Northrup Creek in western Monroe County, showed significant downward trends in concentrations of volatile suspended solids (2.5 percent per year), total phosphorus (5.3 percent per year), and orthophosphate (9.9 percent per year). The Genesee River at Charlotte Docks showed downward trends in volatile suspended solids (2.1 percent per year) and ammonia + organic nitrogen (4.5 percent per year). Oatka Creek at Garbutt showed an upward trend of 21.4 percent per year in turbidity.

Chemical Loads in Streams: Mean annual yields (pounds or tons per square mile) of many constituents at the Irondequoit Creek sites were lower than those in previous reporting periods.
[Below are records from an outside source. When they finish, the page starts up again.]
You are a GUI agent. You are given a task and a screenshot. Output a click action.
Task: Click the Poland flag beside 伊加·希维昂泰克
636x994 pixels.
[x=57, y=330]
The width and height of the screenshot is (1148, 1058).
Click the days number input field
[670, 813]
Suspended solids and nitrite + nitrate yields were lower at three of the sites, and yields of volatile suspended solids, ammonia, and total phosphorus were lower at two of the sites. East Branch Allen Creek showed lower yields for five of the nine constituents for 2000-02, than for previous reporting periods. The decreased yields at East Branch Allen Creek are likely due to the Jefferson Road stormflow-detention basin and the much lower than normal runoff for the 2000-02 period.

Comments

Sherwood, D.A., 2005, Water resources of Monroe County, New York, water years 2000-02—atmospheric deposition, ground water, streamflow, trends in water quality, and chemical loads in streams: U.S. Geological Scientific Investigations Report 2005-5107, 55 p.